Turn the lines of the records below into a numbered list, skipping any blank lines.

----- Data provided

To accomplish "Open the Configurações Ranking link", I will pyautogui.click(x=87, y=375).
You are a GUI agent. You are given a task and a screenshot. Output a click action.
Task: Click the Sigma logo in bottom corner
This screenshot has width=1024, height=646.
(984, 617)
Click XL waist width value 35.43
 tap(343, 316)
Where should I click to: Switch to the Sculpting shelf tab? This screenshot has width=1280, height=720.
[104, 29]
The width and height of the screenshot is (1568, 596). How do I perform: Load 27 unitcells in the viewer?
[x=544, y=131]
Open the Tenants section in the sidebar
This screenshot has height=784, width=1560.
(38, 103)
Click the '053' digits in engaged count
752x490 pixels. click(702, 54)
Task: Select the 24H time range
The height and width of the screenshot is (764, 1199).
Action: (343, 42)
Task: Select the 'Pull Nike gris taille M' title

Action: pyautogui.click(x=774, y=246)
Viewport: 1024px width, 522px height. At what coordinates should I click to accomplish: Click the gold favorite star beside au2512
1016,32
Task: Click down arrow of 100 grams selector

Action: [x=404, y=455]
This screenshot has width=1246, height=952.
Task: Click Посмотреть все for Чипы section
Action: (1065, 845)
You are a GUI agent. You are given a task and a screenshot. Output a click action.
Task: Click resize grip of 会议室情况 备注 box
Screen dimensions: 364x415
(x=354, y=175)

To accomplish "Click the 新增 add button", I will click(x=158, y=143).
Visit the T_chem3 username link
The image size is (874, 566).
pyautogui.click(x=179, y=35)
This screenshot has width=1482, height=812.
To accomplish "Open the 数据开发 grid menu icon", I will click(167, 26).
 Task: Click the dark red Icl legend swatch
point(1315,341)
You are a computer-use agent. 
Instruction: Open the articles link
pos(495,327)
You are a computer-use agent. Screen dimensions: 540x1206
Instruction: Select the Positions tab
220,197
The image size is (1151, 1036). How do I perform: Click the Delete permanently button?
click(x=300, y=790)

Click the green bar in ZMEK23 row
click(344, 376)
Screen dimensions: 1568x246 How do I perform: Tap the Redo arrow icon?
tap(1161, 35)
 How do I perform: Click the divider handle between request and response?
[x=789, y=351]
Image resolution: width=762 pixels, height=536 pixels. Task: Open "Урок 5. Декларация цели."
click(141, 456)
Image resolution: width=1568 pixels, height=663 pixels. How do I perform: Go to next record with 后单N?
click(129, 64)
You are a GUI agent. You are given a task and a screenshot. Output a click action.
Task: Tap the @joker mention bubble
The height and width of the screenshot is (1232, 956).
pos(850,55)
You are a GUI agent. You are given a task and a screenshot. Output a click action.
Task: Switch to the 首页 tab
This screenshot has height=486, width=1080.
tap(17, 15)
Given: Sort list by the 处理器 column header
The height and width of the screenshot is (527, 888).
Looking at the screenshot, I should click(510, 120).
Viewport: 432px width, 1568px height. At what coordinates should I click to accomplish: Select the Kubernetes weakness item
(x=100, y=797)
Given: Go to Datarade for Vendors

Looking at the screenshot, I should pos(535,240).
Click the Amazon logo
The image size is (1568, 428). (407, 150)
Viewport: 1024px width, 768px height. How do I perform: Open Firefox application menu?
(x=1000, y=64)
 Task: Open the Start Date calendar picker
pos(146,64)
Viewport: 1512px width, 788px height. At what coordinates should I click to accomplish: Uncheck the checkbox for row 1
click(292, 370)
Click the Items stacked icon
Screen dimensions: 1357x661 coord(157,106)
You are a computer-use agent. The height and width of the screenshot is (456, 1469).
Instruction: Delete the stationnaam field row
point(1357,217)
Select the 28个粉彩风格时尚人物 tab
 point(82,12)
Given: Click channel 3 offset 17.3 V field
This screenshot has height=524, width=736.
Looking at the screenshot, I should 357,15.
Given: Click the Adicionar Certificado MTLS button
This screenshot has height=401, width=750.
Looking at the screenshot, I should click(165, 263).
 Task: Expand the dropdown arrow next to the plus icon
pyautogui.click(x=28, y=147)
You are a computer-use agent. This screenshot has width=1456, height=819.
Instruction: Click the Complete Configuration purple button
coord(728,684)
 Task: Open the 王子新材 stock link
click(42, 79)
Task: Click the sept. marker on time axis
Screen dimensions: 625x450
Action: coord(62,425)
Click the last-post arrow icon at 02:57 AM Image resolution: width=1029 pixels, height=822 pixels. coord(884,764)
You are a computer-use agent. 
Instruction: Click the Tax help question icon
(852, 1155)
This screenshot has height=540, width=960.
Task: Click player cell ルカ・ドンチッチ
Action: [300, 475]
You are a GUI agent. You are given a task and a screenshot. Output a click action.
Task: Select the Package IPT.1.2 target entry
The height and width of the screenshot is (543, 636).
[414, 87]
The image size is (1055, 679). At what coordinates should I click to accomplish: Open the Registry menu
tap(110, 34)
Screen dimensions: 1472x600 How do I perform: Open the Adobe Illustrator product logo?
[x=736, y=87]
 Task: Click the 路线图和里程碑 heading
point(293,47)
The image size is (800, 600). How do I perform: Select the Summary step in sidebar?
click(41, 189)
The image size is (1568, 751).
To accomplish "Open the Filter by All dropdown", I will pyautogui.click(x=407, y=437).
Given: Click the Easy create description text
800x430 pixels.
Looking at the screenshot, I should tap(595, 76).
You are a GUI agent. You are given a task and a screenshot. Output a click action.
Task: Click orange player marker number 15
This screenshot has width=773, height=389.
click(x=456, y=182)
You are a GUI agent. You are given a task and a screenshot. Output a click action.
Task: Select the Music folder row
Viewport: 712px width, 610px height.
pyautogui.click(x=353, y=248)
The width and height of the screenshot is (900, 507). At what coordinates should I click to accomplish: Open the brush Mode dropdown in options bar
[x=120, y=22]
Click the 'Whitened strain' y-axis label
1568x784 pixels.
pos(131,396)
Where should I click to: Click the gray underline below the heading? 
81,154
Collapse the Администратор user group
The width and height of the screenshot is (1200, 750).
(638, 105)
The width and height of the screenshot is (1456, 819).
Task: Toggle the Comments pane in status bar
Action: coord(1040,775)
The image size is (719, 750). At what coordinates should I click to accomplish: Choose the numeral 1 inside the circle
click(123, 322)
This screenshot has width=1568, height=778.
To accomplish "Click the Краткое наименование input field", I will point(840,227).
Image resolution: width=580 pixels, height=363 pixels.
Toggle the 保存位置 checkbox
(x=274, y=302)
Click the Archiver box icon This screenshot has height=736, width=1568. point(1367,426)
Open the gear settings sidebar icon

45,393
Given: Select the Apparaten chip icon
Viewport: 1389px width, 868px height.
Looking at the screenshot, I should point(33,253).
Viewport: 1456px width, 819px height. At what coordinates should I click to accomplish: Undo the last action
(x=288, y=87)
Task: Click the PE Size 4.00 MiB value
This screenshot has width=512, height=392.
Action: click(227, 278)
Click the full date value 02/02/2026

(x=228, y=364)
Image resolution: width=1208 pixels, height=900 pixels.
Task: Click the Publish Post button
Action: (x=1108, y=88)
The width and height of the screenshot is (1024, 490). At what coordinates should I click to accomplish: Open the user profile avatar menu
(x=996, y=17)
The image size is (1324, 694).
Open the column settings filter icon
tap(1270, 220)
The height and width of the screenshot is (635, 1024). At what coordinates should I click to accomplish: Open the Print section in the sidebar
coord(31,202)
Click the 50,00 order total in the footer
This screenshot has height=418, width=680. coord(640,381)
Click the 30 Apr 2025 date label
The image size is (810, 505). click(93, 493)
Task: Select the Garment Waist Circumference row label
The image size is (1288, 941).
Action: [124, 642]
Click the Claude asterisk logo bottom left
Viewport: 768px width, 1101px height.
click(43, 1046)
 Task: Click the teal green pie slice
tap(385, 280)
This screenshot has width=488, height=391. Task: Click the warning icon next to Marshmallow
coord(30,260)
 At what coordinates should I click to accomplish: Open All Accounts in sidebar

----------

▸ **Full response**:
1. To accomplish "Open the Configurações Ranking link", I will pyautogui.click(x=87, y=375).
2. You are a GUI agent. You are given a task and a screenshot. Output a click action.
3. Task: Click the Sigma logo in bottom corner
4. This screenshot has width=1024, height=646.
5. (984, 617)
6. Click XL waist width value 35.43
7.  tap(343, 316)
8. Where should I click to: Switch to the Sculpting shelf tab? This screenshot has width=1280, height=720.
9. [104, 29]
10. The width and height of the screenshot is (1568, 596). How do I perform: Load 27 unitcells in the viewer?
11. [x=544, y=131]
12. Open the Tenants section in the sidebar
13. This screenshot has height=784, width=1560.
14. (38, 103)
15. Click the '053' digits in engaged count
16. 752x490 pixels. click(702, 54)
17. Task: Select the 24H time range
18. The height and width of the screenshot is (764, 1199).
19. Action: (343, 42)
20. Task: Select the 'Pull Nike gris taille M' title
21. Action: pyautogui.click(x=774, y=246)
22. Viewport: 1024px width, 522px height. At what coordinates should I click to accomplish: Click the gold favorite star beside au2512
23. 1016,32
24. Task: Click down arrow of 100 grams selector
25. Action: [x=404, y=455]
26. This screenshot has width=1246, height=952.
27. Task: Click Посмотреть все for Чипы section
28. Action: (1065, 845)
29. You are a GUI agent. You are given a task and a screenshot. Output a click action.
30. Task: Click resize grip of 会议室情况 备注 box
31. Screen dimensions: 364x415
32. (x=354, y=175)
33. To accomplish "Click the 新增 add button", I will click(x=158, y=143).
34. Visit the T_chem3 username link
35. The image size is (874, 566).
36. pyautogui.click(x=179, y=35)
37. This screenshot has width=1482, height=812.
38. To accomplish "Open the 数据开发 grid menu icon", I will click(167, 26).
39.  Task: Click the dark red Icl legend swatch
40. point(1315,341)
41. You are a computer-use agent. 
42. Instruction: Open the articles link
43. pos(495,327)
44. You are a computer-use agent. Screen dimensions: 540x1206
45. Instruction: Select the Positions tab
46. 220,197
47. The image size is (1151, 1036). How do I perform: Click the Delete permanently button?
48. click(x=300, y=790)
49. Click the green bar in ZMEK23 row
50. click(344, 376)
51. Screen dimensions: 1568x246 How do I perform: Tap the Redo arrow icon?
52. tap(1161, 35)
53.  How do I perform: Click the divider handle between request and response?
54. [x=789, y=351]
55. Image resolution: width=762 pixels, height=536 pixels. Task: Open "Урок 5. Декларация цели."
56. click(141, 456)
57. Image resolution: width=1568 pixels, height=663 pixels. How do I perform: Go to next record with 后单N?
58. click(129, 64)
59. You are a GUI agent. You are given a task and a screenshot. Output a click action.
60. Task: Tap the @joker mention bubble
61. The height and width of the screenshot is (1232, 956).
62. pos(850,55)
63. You are a GUI agent. You are given a task and a screenshot. Output a click action.
64. Task: Switch to the 首页 tab
65. This screenshot has height=486, width=1080.
66. tap(17, 15)
67. Given: Sort list by the 处理器 column header
68. The height and width of the screenshot is (527, 888).
69. Looking at the screenshot, I should click(510, 120).
70. Viewport: 432px width, 1568px height. At what coordinates should I click to accomplish: Select the Kubernetes weakness item
71. (x=100, y=797)
72. Given: Go to Datarade for Vendors
73. Looking at the screenshot, I should pos(535,240).
74. Click the Amazon logo
75. The image size is (1568, 428). (407, 150)
76. Viewport: 1024px width, 768px height. How do I perform: Open Firefox application menu?
77. (x=1000, y=64)
78.  Task: Open the Start Date calendar picker
79. pos(146,64)
80. Viewport: 1512px width, 788px height. At what coordinates should I click to accomplish: Uncheck the checkbox for row 1
81. click(292, 370)
82. Click the Items stacked icon
83. Screen dimensions: 1357x661 coord(157,106)
84. You are a computer-use agent. The height and width of the screenshot is (456, 1469).
85. Instruction: Delete the stationnaam field row
86. point(1357,217)
87. Select the 28个粉彩风格时尚人物 tab
88.  point(82,12)
89. Given: Click channel 3 offset 17.3 V field
90. This screenshot has height=524, width=736.
91. Looking at the screenshot, I should 357,15.
92. Given: Click the Adicionar Certificado MTLS button
93. This screenshot has height=401, width=750.
94. Looking at the screenshot, I should click(165, 263).
95.  Task: Expand the dropdown arrow next to the plus icon
96. pyautogui.click(x=28, y=147)
97. You are a computer-use agent. This screenshot has width=1456, height=819.
98. Instruction: Click the Complete Configuration purple button
99. coord(728,684)
100.  Task: Open the 王子新材 stock link
101. click(42, 79)
102. Task: Click the sept. marker on time axis
103. Screen dimensions: 625x450
104. Action: coord(62,425)
105. Click the last-post arrow icon at 02:57 AM Image resolution: width=1029 pixels, height=822 pixels. coord(884,764)
106. You are a computer-use agent. 
107. Instruction: Click the Tax help question icon
108. (852, 1155)
109. This screenshot has height=540, width=960.
110. Task: Click player cell ルカ・ドンチッチ
111. Action: [300, 475]
112. You are a GUI agent. You are given a task and a screenshot. Output a click action.
113. Task: Select the Package IPT.1.2 target entry
114. The height and width of the screenshot is (543, 636).
115. [414, 87]
116. The image size is (1055, 679). At what coordinates should I click to accomplish: Open the Registry menu
117. tap(110, 34)
118. Screen dimensions: 1472x600 How do I perform: Open the Adobe Illustrator product logo?
119. [x=736, y=87]
120.  Task: Click the 路线图和里程碑 heading
121. point(293,47)
122. The image size is (800, 600). How do I perform: Select the Summary step in sidebar?
123. click(41, 189)
124. The image size is (1568, 751).
125. To accomplish "Open the Filter by All dropdown", I will pyautogui.click(x=407, y=437).
126. Given: Click the Easy create description text
127. 800x430 pixels.
128. Looking at the screenshot, I should tap(595, 76).
129. You are a GUI agent. You are given a task and a screenshot. Output a click action.
130. Task: Click orange player marker number 15
131. This screenshot has width=773, height=389.
132. click(x=456, y=182)
133. You are a GUI agent. You are given a task and a screenshot. Output a click action.
134. Task: Select the Music folder row
135. Viewport: 712px width, 610px height.
136. pyautogui.click(x=353, y=248)
137. The width and height of the screenshot is (900, 507). At what coordinates should I click to accomplish: Open the brush Mode dropdown in options bar
138. [x=120, y=22]
139. Click the 'Whitened strain' y-axis label
140. 1568x784 pixels.
141. pos(131,396)
142. Where should I click to: Click the gray underline below the heading? 
143. 81,154
144. Collapse the Администратор user group
145. The width and height of the screenshot is (1200, 750).
146. (638, 105)
147. The width and height of the screenshot is (1456, 819).
148. Task: Toggle the Comments pane in status bar
149. Action: coord(1040,775)
150. The image size is (719, 750). At what coordinates should I click to accomplish: Choose the numeral 1 inside the circle
151. click(123, 322)
152. This screenshot has width=1568, height=778.
153. To accomplish "Click the Краткое наименование input field", I will point(840,227).
154. Image resolution: width=580 pixels, height=363 pixels.
155. Toggle the 保存位置 checkbox
156. (x=274, y=302)
157. Click the Archiver box icon This screenshot has height=736, width=1568. point(1367,426)
158. Open the gear settings sidebar icon
159. 45,393
160. Given: Select the Apparaten chip icon
161. Viewport: 1389px width, 868px height.
162. Looking at the screenshot, I should point(33,253).
163. Viewport: 1456px width, 819px height. At what coordinates should I click to accomplish: Undo the last action
164. (x=288, y=87)
165. Task: Click the PE Size 4.00 MiB value
166. This screenshot has width=512, height=392.
167. Action: click(227, 278)
168. Click the full date value 02/02/2026
169. (x=228, y=364)
170. Image resolution: width=1208 pixels, height=900 pixels.
171. Task: Click the Publish Post button
172. Action: (x=1108, y=88)
173. The width and height of the screenshot is (1024, 490). At what coordinates should I click to accomplish: Open the user profile avatar menu
174. (x=996, y=17)
175. The image size is (1324, 694).
176. Open the column settings filter icon
177. tap(1270, 220)
178. The height and width of the screenshot is (635, 1024). At what coordinates should I click to accomplish: Open the Print section in the sidebar
179. coord(31,202)
180. Click the 50,00 order total in the footer
181. This screenshot has height=418, width=680. coord(640,381)
182. Click the 30 Apr 2025 date label
183. The image size is (810, 505). click(93, 493)
184. Task: Select the Garment Waist Circumference row label
185. The image size is (1288, 941).
186. Action: [124, 642]
187. Click the Claude asterisk logo bottom left
188. Viewport: 768px width, 1101px height.
189. click(43, 1046)
190.  Task: Click the teal green pie slice
191. tap(385, 280)
192. This screenshot has width=488, height=391. Task: Click the warning icon next to Marshmallow
193. coord(30,260)
194.  At what coordinates should I click to accomplish: Open All Accounts in sidebar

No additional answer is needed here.